As opposed to some WAIS-based or web-server based search engines, ht://Dig can easily span several web servers. The type of these different web servers doesn't matter as long as they understand common protocols like HTTP.
Egothor
Egothor is an Open Source, high-performance, full-featured text search engine written entirely in Java. It is technology suitable for nearly any application that requires full-text search, especially cross-platform. It can be configured as a standalone engine, metasearcher, peer-to-peer HUB, and, moreover, it can be used as a library for an application that needs full-text search.
Apache Solr
Solr is an open source enterprise search server based on the Lucene Java search library, with XML/HTTP and JSON APIs, hit highlighting, faceted search, caching, replication, and a web administration interface.
Carrot2
Carrot2 is an Open Source Search Results Clustering Engine. It can automatically organize (cluster) search results into thematic categories.
Carrot2 provides an architecture for acquiring search results from various sources (YahooAPI, GoogleAPI, MSN Search API, OpenSearch, Lucene index), clustering the results and visualising the clusters.

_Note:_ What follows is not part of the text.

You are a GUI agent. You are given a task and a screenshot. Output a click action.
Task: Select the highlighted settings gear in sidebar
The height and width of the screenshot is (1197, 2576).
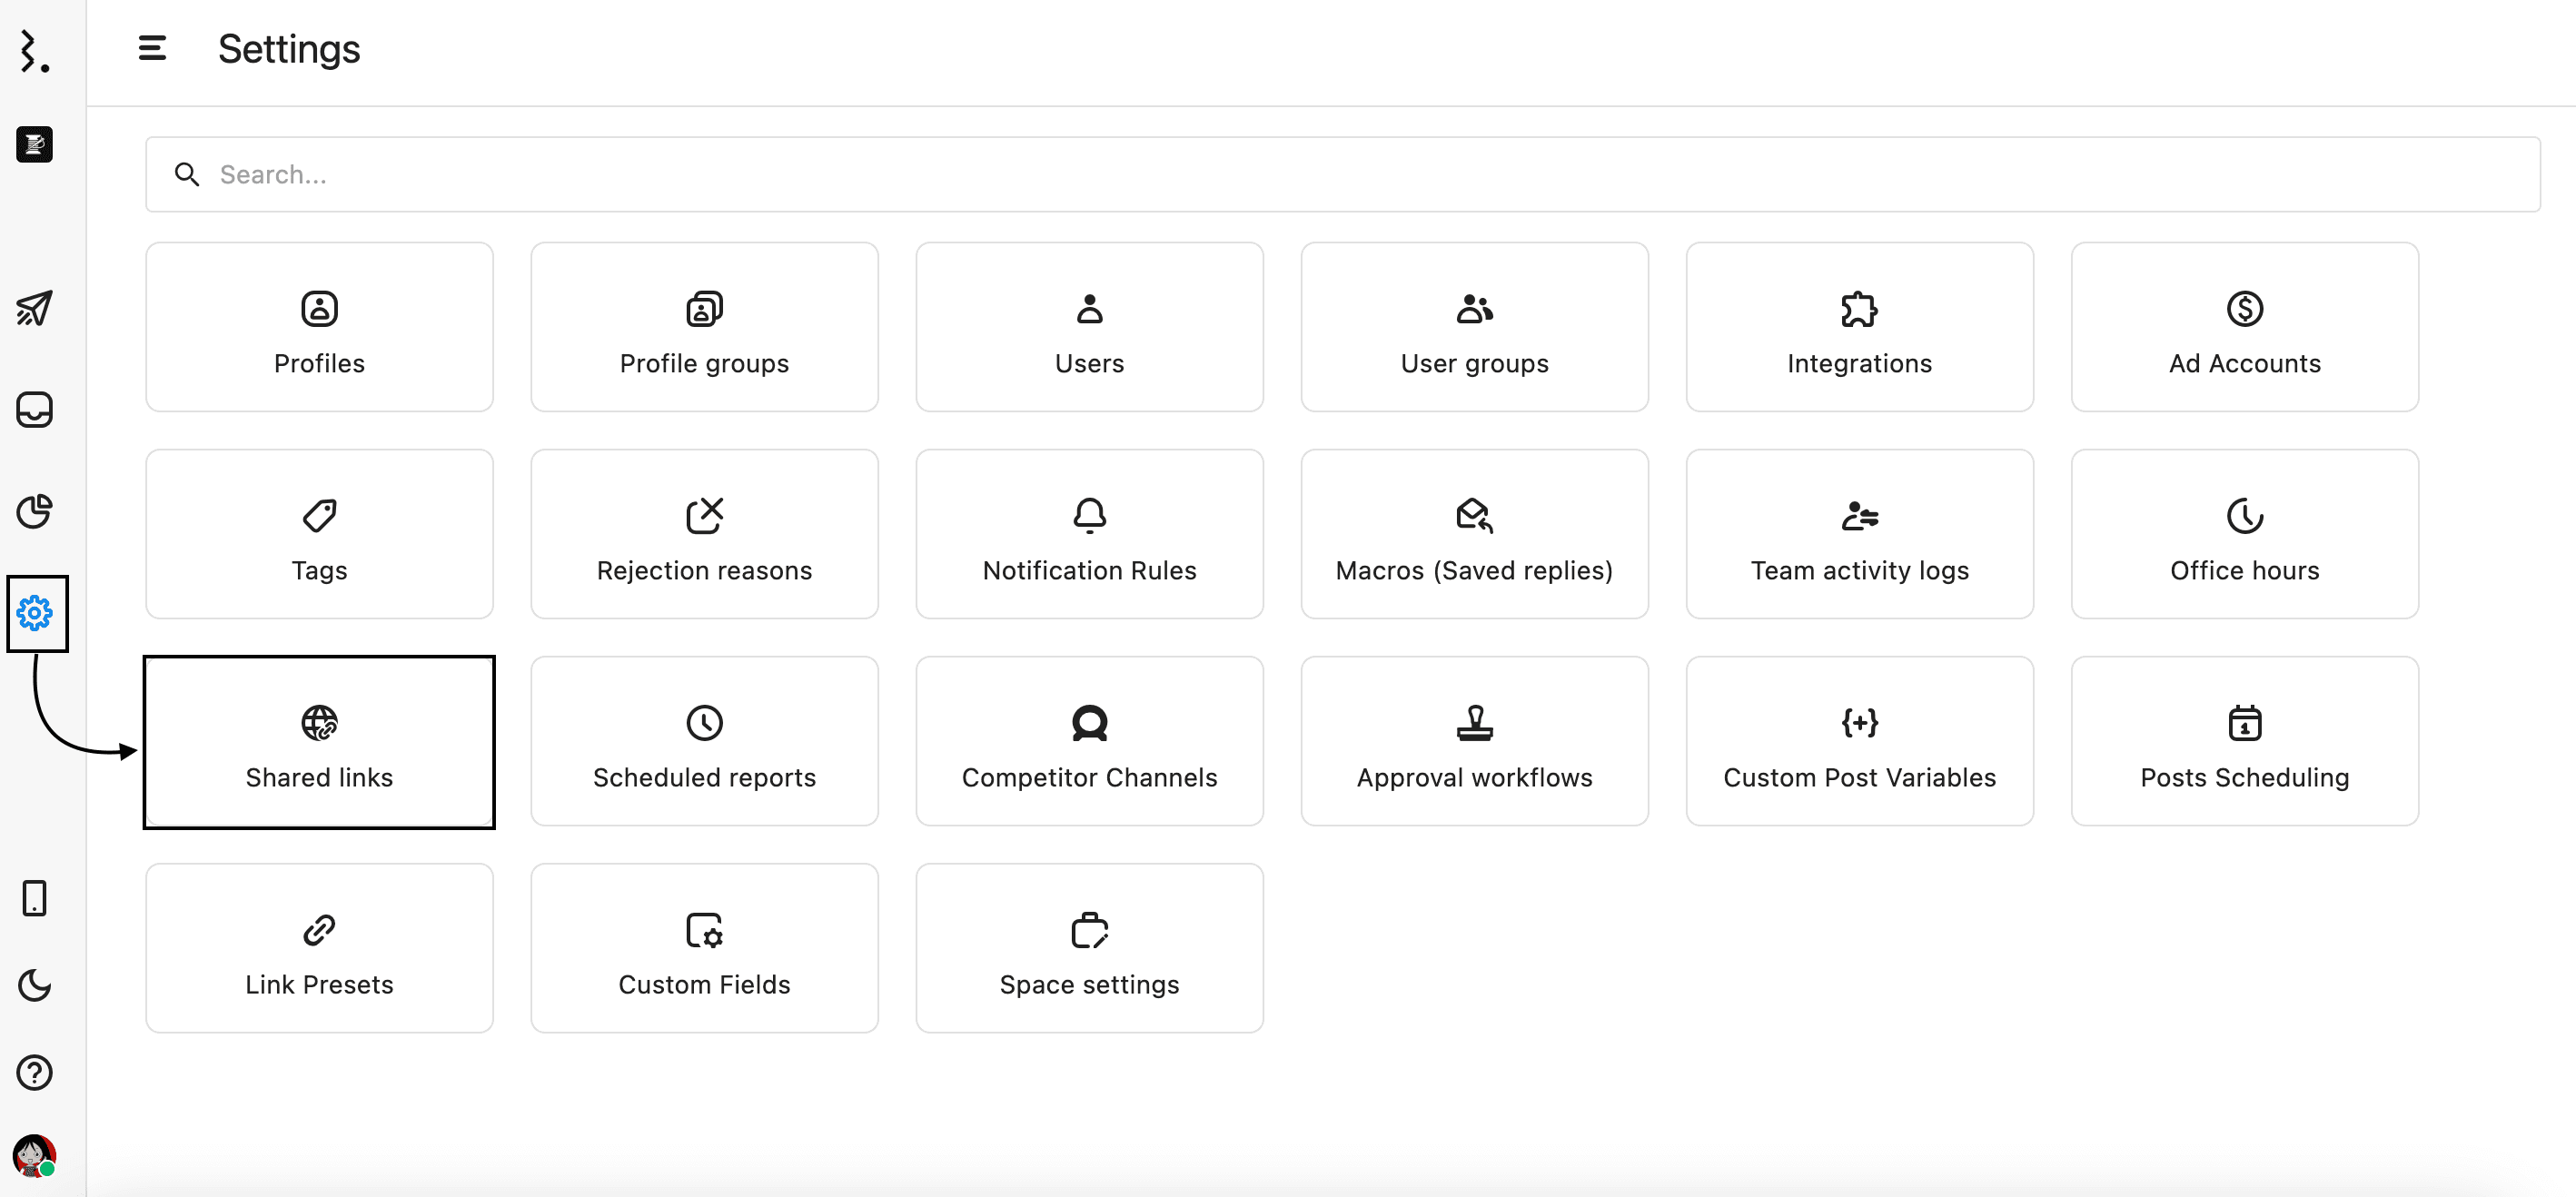(36, 613)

Currently, 5 clustering algorithms are available that are suitable for different kinds of document clustering tasks.
Compass
Compass is a first class open source Java Search Engine Framework, enabling the power of Search Engine semantics to your application stack decoratively. Built on top of the amazing Lucene Search Engine, Compass integrates seamlessly to popular development frameworks like Hibernate and Spring. It provides search capability to your application data model and synchronizes changes with the datasource. With Compass: write less code, find data quicker.
Xapian
Xapian is a highly adaptable toolkit which allows developers to easily add advanced indexing and search facilities to their own applications. It supports the Probabilistic Information Retrieval model and also supports a rich set of boolean query operators.
OpenPipeline
OpenPipeline is new open source software for crawling, parsing, analyzing and routing documents. It ties together otherwise incomplete solutions for enterprise search and document processing.